Cependant, Jérémie nous enseigne quelque chose d’encore plus spécifique. Cette phase nouvelle et décisive pour les personnes et les communautés n’est pas une conquête individuelle et/ou solitaire : il s’agit d’une alliance, d’un pacte, d’une communion. Nous ne pouvons pénétrer la nouvelle alliance autrement qu’ensemble, même si, une fois à l’intérieur, ce sont la liberté et l’amour de chacun qui atteignent une phase tout à fait nouvelle. Si les fruits sont personnels, la conquête est collective. Chacun se retrouve à l’intérieur de cette loi qu’il avait connue hier de l’extérieur, pourtant ce n’est pas nous qui écrivons cette nouvelle loi : nous sommes écrits d’une main qui n’est pas la nôtre. Ainsi naissent la plus grande réciprocité et la plus grande liberté qui existent sous le soleil.
Or, nous ne pouvions savoir cela tant que nous étions en exil.
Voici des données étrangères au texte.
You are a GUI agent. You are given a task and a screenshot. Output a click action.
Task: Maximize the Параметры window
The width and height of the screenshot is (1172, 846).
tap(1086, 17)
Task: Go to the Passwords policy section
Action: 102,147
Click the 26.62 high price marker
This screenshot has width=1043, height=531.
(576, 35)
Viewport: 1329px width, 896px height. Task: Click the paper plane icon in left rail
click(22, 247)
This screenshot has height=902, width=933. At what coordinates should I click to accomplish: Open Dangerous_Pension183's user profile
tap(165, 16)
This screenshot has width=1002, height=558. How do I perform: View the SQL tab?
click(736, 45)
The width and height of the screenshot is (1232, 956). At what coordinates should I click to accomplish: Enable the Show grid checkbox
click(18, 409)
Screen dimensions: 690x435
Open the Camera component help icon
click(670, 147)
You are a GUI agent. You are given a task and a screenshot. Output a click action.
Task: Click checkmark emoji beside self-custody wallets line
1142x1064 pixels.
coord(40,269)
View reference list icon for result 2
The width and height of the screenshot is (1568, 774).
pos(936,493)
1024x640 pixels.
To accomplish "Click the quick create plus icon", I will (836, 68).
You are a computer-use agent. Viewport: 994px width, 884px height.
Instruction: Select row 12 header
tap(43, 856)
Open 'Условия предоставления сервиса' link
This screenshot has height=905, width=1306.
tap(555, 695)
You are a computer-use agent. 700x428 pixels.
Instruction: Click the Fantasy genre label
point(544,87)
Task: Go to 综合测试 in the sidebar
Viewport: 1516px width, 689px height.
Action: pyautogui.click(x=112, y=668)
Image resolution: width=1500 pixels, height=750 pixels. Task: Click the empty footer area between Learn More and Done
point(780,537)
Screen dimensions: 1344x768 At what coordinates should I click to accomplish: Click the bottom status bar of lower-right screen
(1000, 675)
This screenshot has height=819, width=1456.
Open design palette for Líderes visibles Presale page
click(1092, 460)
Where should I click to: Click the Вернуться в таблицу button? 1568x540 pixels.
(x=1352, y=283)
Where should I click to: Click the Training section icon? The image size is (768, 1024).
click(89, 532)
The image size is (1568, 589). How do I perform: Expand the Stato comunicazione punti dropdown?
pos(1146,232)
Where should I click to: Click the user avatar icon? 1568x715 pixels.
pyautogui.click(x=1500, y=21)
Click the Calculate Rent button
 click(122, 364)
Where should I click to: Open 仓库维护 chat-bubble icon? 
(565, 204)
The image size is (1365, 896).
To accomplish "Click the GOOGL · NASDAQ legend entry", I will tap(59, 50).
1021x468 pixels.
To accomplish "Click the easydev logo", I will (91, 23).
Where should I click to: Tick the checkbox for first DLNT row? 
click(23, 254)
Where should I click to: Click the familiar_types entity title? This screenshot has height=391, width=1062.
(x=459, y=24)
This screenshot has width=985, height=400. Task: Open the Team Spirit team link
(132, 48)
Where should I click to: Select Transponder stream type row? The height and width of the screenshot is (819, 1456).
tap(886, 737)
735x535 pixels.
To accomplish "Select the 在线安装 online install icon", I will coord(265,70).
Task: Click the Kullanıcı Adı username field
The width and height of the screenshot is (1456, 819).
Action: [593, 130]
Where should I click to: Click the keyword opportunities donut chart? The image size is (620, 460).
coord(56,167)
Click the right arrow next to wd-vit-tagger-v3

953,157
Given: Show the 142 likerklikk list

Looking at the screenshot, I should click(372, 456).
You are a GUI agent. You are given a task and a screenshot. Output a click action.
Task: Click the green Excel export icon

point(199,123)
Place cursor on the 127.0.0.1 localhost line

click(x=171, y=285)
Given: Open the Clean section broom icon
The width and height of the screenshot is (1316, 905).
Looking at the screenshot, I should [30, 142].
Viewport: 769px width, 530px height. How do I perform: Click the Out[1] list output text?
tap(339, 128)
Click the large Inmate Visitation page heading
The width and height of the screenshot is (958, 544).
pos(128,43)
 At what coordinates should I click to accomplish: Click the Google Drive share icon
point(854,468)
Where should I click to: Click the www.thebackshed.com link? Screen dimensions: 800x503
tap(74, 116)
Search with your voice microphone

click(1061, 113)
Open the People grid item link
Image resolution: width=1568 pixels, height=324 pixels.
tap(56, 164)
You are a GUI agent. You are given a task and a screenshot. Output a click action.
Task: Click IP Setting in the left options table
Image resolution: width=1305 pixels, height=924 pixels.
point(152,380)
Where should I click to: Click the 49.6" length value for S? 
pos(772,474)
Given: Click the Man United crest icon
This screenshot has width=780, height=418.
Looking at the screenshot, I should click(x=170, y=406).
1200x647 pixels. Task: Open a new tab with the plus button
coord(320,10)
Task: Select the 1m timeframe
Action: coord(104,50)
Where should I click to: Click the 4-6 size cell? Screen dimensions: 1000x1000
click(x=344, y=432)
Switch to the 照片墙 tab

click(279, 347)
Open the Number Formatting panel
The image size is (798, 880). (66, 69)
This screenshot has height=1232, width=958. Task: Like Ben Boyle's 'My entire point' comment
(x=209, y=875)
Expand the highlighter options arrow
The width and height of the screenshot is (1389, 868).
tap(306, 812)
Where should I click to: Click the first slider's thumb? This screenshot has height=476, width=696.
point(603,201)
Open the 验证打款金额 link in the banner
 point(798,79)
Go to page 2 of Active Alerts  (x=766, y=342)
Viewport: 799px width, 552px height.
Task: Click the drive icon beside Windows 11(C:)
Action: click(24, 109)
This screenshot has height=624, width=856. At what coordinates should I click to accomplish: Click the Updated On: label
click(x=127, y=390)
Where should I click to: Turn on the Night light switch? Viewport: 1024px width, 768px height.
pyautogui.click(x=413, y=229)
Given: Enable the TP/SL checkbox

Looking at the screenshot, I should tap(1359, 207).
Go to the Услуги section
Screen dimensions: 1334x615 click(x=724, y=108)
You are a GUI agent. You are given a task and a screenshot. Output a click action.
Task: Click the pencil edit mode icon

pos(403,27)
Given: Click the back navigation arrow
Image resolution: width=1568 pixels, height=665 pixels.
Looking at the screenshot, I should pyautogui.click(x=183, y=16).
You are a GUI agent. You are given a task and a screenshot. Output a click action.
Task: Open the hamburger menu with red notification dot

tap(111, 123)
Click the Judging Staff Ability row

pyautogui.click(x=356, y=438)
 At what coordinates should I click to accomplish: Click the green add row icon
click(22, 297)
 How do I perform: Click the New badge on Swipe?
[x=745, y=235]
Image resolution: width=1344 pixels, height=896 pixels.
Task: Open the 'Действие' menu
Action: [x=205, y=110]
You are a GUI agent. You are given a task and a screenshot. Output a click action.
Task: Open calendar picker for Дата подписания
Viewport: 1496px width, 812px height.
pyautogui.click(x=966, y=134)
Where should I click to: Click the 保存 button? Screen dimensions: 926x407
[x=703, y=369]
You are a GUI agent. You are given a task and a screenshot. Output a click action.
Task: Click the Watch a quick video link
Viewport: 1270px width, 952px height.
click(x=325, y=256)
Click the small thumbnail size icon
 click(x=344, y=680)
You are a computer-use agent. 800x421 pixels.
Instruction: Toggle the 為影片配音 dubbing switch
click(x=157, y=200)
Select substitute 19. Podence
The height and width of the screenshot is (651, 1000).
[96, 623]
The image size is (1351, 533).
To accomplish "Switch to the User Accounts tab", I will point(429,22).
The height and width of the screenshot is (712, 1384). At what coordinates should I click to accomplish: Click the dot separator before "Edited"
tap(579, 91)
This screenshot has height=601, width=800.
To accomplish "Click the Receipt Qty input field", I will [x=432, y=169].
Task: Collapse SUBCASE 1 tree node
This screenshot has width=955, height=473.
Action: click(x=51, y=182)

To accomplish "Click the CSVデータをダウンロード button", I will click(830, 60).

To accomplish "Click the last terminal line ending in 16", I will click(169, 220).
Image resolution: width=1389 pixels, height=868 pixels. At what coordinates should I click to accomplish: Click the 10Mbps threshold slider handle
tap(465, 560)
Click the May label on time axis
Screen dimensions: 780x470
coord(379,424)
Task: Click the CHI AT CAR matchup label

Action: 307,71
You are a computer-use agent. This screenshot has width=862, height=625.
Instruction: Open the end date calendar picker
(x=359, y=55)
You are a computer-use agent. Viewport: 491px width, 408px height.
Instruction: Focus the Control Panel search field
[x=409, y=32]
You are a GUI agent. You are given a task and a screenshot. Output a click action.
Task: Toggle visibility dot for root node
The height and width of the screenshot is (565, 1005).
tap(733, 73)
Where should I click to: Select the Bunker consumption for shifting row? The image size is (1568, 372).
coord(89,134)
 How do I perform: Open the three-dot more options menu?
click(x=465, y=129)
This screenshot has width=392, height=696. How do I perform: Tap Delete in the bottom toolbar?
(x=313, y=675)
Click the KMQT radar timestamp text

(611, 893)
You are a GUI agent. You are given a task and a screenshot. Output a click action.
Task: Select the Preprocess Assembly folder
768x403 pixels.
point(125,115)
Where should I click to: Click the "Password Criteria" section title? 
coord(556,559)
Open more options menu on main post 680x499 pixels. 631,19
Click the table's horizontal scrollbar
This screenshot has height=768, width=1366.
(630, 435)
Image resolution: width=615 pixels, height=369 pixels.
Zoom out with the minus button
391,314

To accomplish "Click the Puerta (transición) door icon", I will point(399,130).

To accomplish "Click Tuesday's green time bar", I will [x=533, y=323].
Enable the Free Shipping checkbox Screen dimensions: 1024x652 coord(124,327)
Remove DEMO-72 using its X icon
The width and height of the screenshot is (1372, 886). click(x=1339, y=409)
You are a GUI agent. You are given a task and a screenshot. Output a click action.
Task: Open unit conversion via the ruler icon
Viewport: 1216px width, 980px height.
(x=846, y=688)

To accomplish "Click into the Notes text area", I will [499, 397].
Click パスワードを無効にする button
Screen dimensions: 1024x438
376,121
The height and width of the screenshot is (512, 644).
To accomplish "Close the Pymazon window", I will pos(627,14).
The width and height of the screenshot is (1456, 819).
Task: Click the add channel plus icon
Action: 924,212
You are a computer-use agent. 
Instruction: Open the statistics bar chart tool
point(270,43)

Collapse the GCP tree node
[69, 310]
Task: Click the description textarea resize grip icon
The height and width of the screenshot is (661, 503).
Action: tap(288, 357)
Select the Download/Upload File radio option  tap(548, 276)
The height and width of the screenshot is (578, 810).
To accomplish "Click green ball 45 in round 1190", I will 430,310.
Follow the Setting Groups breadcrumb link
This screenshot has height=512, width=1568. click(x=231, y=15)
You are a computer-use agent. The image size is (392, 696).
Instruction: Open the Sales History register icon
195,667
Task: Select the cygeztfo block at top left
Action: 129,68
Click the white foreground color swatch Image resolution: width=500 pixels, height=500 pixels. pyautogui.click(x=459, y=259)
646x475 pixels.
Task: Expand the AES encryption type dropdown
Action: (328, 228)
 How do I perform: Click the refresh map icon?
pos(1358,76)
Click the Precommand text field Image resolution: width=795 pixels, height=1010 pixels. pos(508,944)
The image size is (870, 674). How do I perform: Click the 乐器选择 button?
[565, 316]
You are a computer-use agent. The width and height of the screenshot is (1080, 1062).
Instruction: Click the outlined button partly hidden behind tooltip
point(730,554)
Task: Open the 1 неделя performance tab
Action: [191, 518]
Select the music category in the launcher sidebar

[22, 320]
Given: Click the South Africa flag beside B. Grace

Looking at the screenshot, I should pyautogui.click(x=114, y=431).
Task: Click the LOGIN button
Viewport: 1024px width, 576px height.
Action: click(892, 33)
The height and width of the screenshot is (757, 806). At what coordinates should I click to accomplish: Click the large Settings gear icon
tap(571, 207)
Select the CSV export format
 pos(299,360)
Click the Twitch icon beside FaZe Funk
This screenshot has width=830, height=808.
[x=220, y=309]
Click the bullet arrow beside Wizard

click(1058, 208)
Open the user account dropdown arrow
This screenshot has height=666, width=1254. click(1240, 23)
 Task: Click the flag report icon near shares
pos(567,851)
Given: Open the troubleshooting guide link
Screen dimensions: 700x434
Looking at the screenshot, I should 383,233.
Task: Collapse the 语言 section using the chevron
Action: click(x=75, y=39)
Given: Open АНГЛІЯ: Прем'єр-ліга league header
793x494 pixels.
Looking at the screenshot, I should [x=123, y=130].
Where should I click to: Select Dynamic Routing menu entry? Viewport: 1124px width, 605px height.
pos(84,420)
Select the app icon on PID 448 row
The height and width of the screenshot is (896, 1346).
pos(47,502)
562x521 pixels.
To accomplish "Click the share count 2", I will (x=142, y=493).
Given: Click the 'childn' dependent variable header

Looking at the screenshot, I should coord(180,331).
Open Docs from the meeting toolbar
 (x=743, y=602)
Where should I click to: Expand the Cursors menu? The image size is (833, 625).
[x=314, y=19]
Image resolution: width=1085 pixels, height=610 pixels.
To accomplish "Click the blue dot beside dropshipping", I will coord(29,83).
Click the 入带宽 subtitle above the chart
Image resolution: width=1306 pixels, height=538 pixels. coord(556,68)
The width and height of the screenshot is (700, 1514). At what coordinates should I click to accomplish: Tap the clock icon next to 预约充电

Il nous a alors fallu prendre le chemin du retour, le reconnaître comme celui qui nous avait conduits à l’esclavage et poursuivre notre route puis, au coucher du soleil, rencontrer un prophète qui nous a annoncé la nouvelle alliance. Nous l’avons cru et nous avons poursuivi notre route. Nous sommes devenus une nouvelle création, et l’espérance véritable du futur a sauvé la souffrance véritable du passé. Puis nous avons compris ou, du moins, nous avons deviné que cette nouvelle alliance n’était pas la dernière. Nous nous sommes une nouvelle fois sentis vivants, et nous avons repris notre route.